Analyse détaillée des potentiels de transformation immobilière en Île-de-France
Le 31 mars 2026, l'ORIE a rendu public son « indice de recyclage », un outil d'évaluation crucial pour mesurer la faisabilité de transformer des espaces de bureaux en logements résidentiels. Cet indice, dont le score varie de -1 à 1, prend en compte plusieurs facteurs déterminants : 40 % de l'évaluation est basée sur la viabilité économique, c'est-à-dire la disparité des coûts entre les bureaux et les habitations neuves. La dynamique du marché tertiaire, incluant le taux d'inoccupation des bureaux et leur capacité d'absorption, représente 30 % de l'indice. Enfin, les 30 % restants sont attribués à la dynamique résidentielle, qui englobe l'accès aux transports, la création de nouveaux logements et l'évolution des prix de l'immobilier.
Pour la seconde année consécutive, la région de Clichy/Saint-Ouen se distingue avec le potentiel de transformation le plus élevé, atteignant un score impressionnant de 0,65. Elle est suivie de près par Rueil (0,63) et la zone de Sèvres/Meudon/Saint-Cloud (0,56), ainsi que par le secteur d'Asnières à Gennevilliers (0,52). À l'opposé, Cergy et Évry se situent en bas du classement avec des scores respectifs de -0,64 et -0,59, indiquant un potentiel de conversion faible. La diminution des prix des immeubles de bureaux a également rendu les zones de Neuilly/Levallois et Boulogne/Issy plus attrayantes pour la reconversion, tandis que La Défense, avec la reprise du marché des locataires tertiaires, a vu son attrait diminuer. Paris intra-muros, bien que cœur économique, présente un potentiel globalement limité, à l'exception notable des 18e et 20e arrondissements. Cependant, Richard Malle, professeur au Cnam et directeur de l'étude, souligne un vif intérêt des locataires pour les zones tertiaires du centre-ouest de la capitale. Il espère que les autorités locales, fraîchement élues, saisiront cette « fenêtre d'opportunité » pour accélérer la transformation, favorisant ainsi le développement d'une métropole plus durable et équilibrée. L'ORIE rappelle qu'environ 1,3 million d'individus en Île-de-France souffrent de conditions de logement précaires, soulignant l'urgence de cette initiative. En 2025, l'organisme avait estimé la possibilité de créer entre 127 000 et 150 000 nouveaux logements dans la région, ce qui pourrait potentiellement loger près de 300 000 personnes.

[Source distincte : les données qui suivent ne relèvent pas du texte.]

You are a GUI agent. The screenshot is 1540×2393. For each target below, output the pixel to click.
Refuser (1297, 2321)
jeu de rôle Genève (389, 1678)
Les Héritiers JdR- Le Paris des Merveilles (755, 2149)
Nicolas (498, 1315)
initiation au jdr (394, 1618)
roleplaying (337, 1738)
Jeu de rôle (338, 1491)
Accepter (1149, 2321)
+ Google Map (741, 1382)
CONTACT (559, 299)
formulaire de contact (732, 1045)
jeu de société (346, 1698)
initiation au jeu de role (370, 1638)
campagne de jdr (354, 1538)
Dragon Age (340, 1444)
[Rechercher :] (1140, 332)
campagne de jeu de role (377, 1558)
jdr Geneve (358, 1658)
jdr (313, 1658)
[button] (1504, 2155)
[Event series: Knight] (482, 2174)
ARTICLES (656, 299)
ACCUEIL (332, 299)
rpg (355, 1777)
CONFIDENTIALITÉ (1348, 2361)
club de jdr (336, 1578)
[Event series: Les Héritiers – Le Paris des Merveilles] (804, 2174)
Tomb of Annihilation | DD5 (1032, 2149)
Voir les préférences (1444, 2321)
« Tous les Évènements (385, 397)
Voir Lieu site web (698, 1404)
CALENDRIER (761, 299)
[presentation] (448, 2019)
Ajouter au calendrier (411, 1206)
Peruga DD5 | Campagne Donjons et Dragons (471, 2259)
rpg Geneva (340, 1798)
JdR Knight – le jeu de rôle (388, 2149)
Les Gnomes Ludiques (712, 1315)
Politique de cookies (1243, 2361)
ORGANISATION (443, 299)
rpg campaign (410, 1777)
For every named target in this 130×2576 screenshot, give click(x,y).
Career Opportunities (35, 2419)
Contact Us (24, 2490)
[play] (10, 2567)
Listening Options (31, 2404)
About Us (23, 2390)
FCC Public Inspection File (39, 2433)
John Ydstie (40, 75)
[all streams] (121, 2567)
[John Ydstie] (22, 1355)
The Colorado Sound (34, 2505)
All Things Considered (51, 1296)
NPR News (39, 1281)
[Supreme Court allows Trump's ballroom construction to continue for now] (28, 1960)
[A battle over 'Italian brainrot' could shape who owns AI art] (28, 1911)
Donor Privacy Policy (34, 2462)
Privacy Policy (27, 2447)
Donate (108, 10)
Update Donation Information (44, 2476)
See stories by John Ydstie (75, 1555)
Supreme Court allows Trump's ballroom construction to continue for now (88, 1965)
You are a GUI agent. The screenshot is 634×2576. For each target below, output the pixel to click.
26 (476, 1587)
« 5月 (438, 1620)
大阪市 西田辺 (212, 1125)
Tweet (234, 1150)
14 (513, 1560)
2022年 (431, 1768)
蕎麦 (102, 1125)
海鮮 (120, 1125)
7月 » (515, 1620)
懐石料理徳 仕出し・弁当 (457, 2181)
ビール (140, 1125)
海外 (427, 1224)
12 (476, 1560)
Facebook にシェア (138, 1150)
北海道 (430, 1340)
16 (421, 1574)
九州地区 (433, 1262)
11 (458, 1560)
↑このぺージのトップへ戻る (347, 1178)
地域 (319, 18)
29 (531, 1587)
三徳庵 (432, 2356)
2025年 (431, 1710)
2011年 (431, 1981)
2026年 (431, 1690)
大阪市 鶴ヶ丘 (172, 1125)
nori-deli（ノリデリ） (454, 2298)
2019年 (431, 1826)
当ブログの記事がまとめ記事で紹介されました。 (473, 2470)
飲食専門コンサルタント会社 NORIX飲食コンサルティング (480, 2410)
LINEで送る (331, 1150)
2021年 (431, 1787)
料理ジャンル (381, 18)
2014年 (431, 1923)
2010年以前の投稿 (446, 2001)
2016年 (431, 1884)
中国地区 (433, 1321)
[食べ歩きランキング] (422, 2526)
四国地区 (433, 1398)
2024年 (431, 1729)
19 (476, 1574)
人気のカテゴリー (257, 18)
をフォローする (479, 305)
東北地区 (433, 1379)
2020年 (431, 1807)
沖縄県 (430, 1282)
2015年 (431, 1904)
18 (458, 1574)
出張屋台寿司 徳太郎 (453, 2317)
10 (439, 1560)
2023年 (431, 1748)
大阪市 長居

Cette étude de l'ORIE met en lumière un enjeu majeur pour l'Île-de-France : la nécessité de repenser l'utilisation de son parc immobilier pour répondre aux besoins croissants de la population. La transformation des bureaux en logements représente une solution concrète et durable pour lutter contre la crise du logement, tout en promouvant une ville plus sobre et résiliente. L'appel aux élus locaux à massifier ces opérations est un pas essentiel vers un avenir urbain plus équitable et fonctionnel.